Keine Sorge, hier folgt jetzt weder ein staubiger Lebenslauf noch das übliche PR-Geschwurbel über „Leidenschaft“ und „Visionen“.
Nur die ehrliche Geschichte, wie ich irgendwann zum Mitch Buchannon gegen digitalen Einheitsbrei wurde. Baywatch für abgesoffene Markenkommunikation quasi.

Hallo, ich bin Martin. Medien, Unterhaltung und Sport sind seit Jahren mein Alltag. Branchen also, in denen um Aufmerksamkeit gekämpft wird wie früher bei Ali gegen Frazier: Laut, emotional und ohne Schonfrist.
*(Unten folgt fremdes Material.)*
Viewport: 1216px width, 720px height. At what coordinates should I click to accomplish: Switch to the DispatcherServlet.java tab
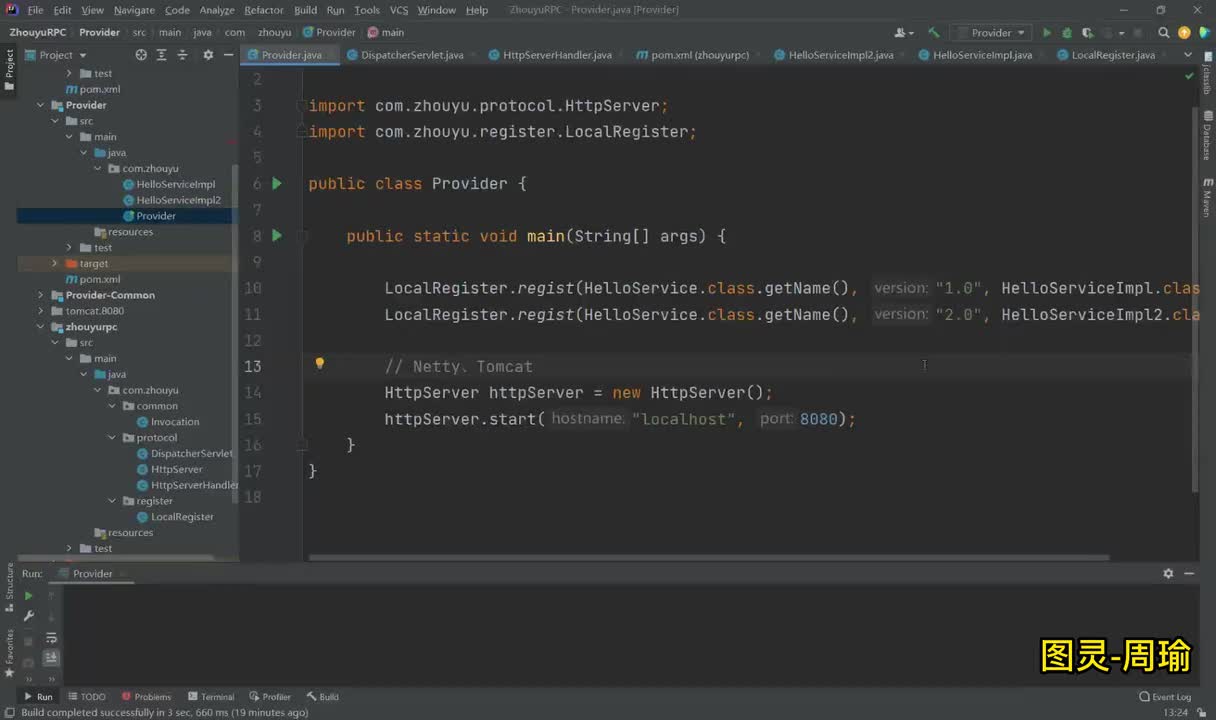click(411, 55)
Weichgespülte Business-Floskeln haben hier ungefähr so viel Wirkung wie ein Motivationsposter im Pausenraum einer Steuerberatung.
In diesem Umfeld erinnern sich Menschen nicht an perfekte Formulierungen, sondern an Inhalte, die einschlagen wie ein linker Haken von Joe Frazier. Als generative KI plötzlich alles flutete, schauten viele Agenturen und Unternehmen drein wie Oliver Kahn nach einem Gegentor in der Nachspielzeit. Plötzlich feierten alle die kostengünstige Content-Maschine und merkten nicht, dass sie sich damit ihr eigenes Grab schaufelten und darin das Herz ihrer Marke beerdigten.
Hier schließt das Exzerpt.